Yellow #6 (Sunset Yellow)
Caused adrenal tumours in animals and occasionally causes severe hypersensitivity reactions. Sunset yellow is most commonly found in bakery goods, cereals, beverages, dessert powders, candies, gelatine, sausage, cosmetics, and drugs.
Green #3 (Fast Green)
Caused significant increases in bladder and testes tumours in male rats. Fast green is used to colour candy, drinks, ice cream, sorbet, ingested drugs, lipsticks, and externally applied cosmetics.
Wow ~ those are pretty potent chemicals we’re putting into and onto our bodies. Aside from making sweets look pretty, is there a purpose to adding these dangerous dyes to our food? Rainbow hues are pumped into the stuff we eat to compensate for the colour lost when food is exposed to light, air, extreme temperatures, moisture, or storage conditions. It’s basically an opportunity to give over processed food its colour back. It’s like taking a food, stripping it of it’s natural beauty and putting a ton of make up on it to try and make it look pretty again.
So why aren’t food manufacturers turning to natural colour sources to brighten our food? Some of them do. There’s a great little FREE app called E Food Additives by Melon AD. You can use the simple interface to search for the E number you’re seeing on a list of ingredients and it will tell you if it’s a good or a bad thing, whether it’s derived from natural sources or a chemical.
Turmeric for example is a spice which has been used for centuries. Renowned for its immune regulating healing properties, I absolutely love adding it to recipes. Not only does it inject even more brightness into free range omelettes and scrambled eggs, it’s adding a ton of health benefits too.

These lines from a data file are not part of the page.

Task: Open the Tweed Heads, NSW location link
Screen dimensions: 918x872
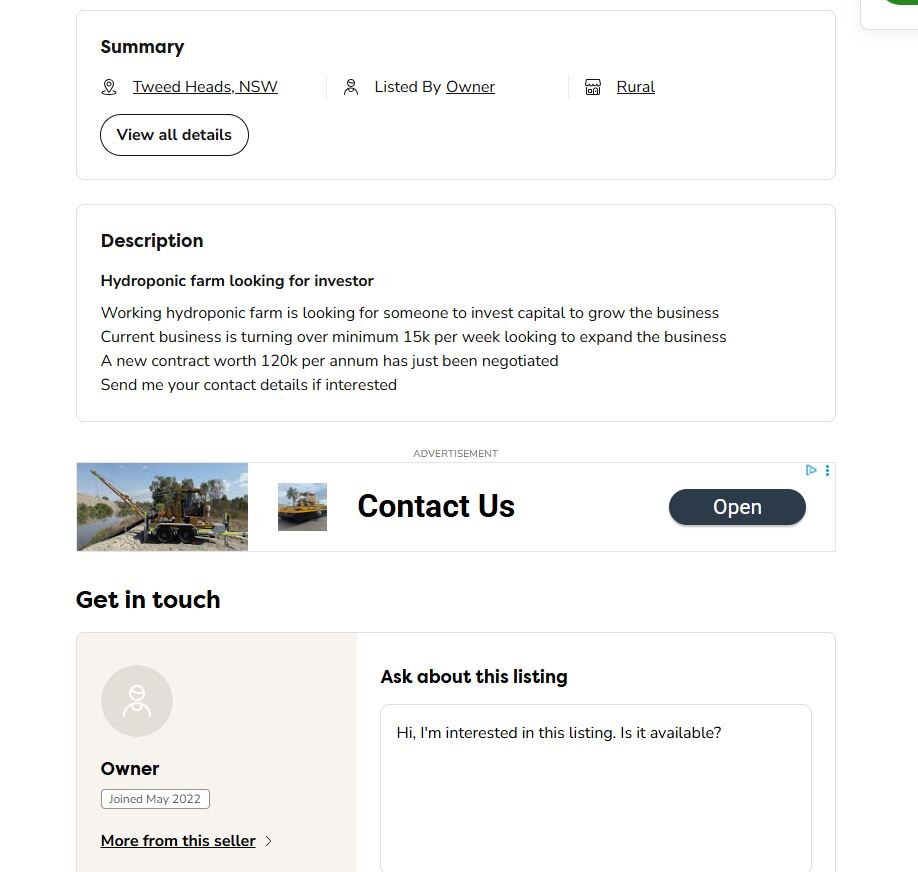Action: (x=205, y=87)
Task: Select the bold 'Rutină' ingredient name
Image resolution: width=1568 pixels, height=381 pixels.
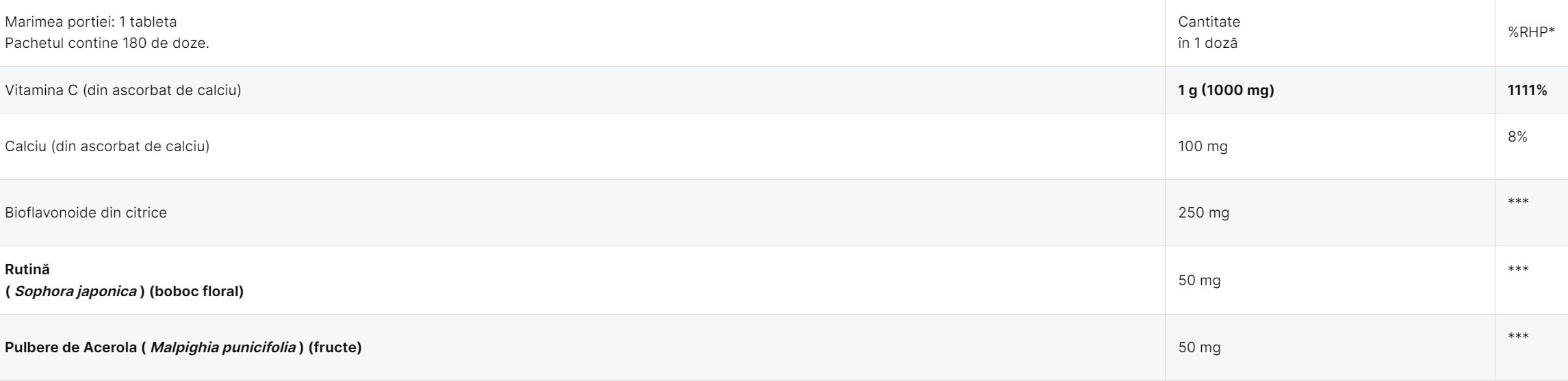Action: pyautogui.click(x=27, y=270)
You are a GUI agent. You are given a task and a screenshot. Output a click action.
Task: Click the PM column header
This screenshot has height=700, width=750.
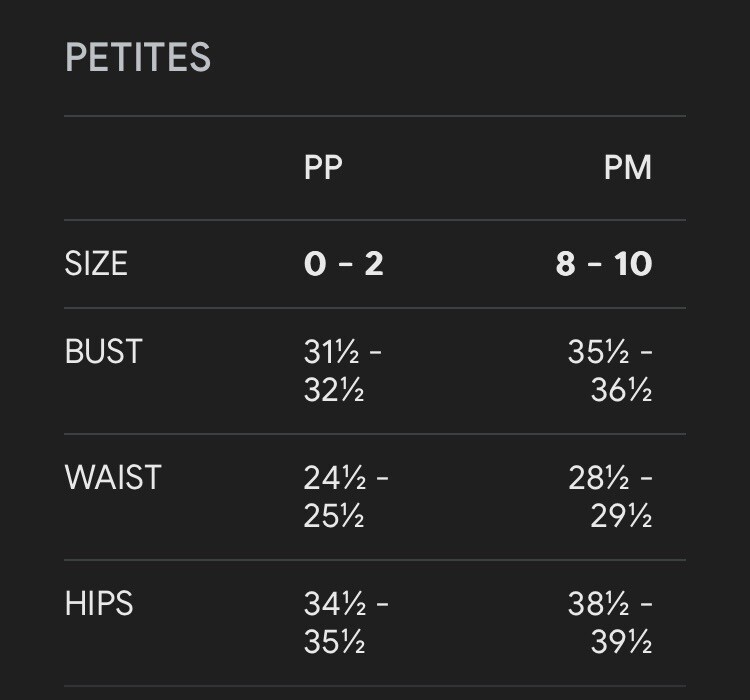tap(628, 167)
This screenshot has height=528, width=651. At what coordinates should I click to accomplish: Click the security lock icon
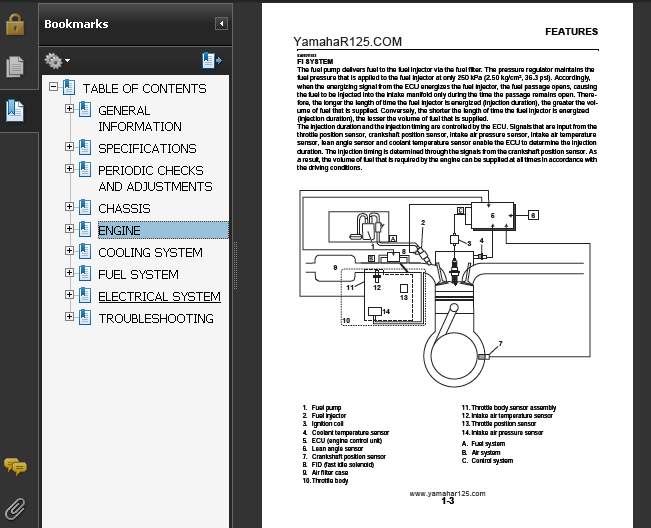[x=15, y=25]
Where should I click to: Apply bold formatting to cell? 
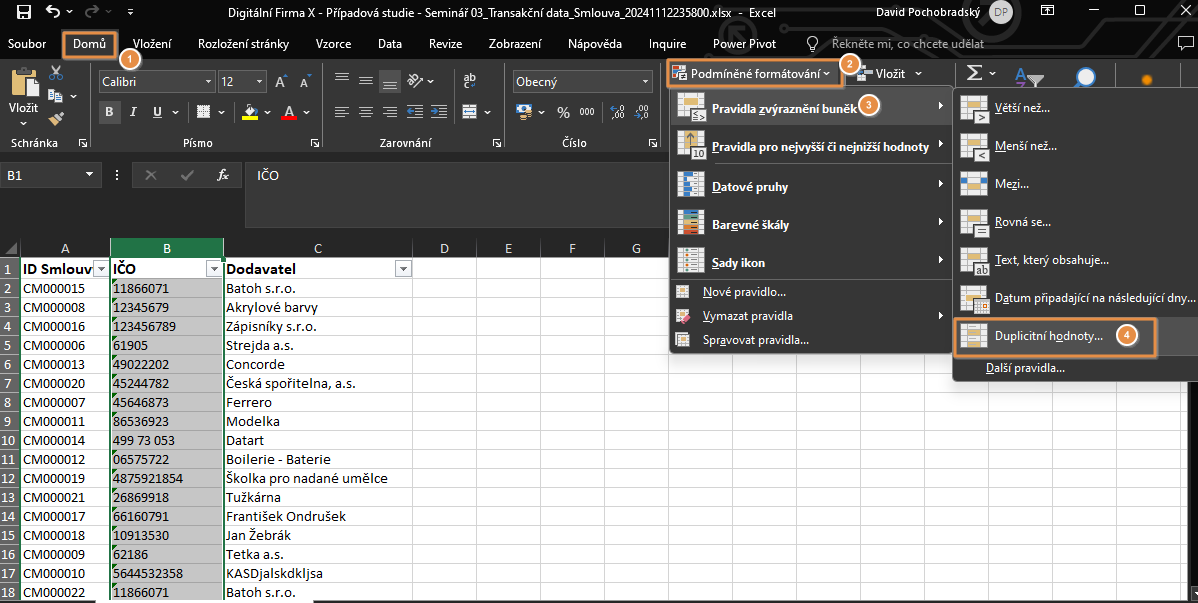click(108, 111)
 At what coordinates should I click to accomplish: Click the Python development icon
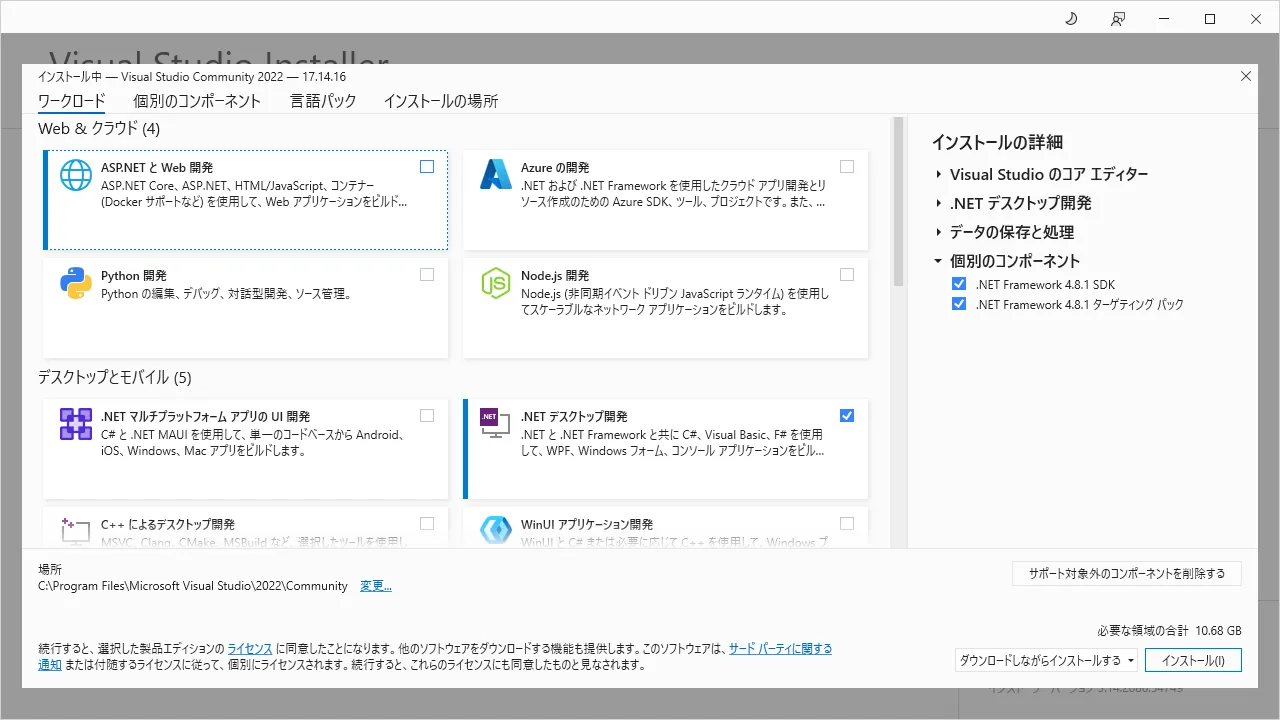(76, 284)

The downside ~ if you can call it that ~ of natural dyes, is their taste. Turmeric yellow with its scents of orange and ginger and peppery flavour, works beautifully in savoury dishes and mustards … but your three year old might not thank you for icing her birthday cake with it! Then again, juiced blackberries and raspberries add the most beautiful, natural, pinky, purple colour and delicious berry flavours to sweet frosting and squishy cakes.
It’s no secret that I love playing with food, so I thought I’d experiment with a variety of naturally vibrant colourings.
Nature has provided us with a rainbow array of foods. Crunching, steaming, roasting, and juicing a variety of naturally sweet, juicy fruits and vegetables negates the need to fake it! Perfection is so overrated. I like looking at knobbly carrots, misshapen bananas and muddy parsnips. They appear real, their colours are true. Given the choice between a supermarket box of uniform, EU regulated, same size, flavourless carrots or a crate of mud covered, misshapen, bright orange, green topped organic beauties, I’d pick nature every time. It’s the difference between genuine beauty and a carrot that’s booked itself in for cosmetic surgery and come out the other side with a bland, unrealistic, false perfection. And seriously, who wants to include red diesel in their diet anyway?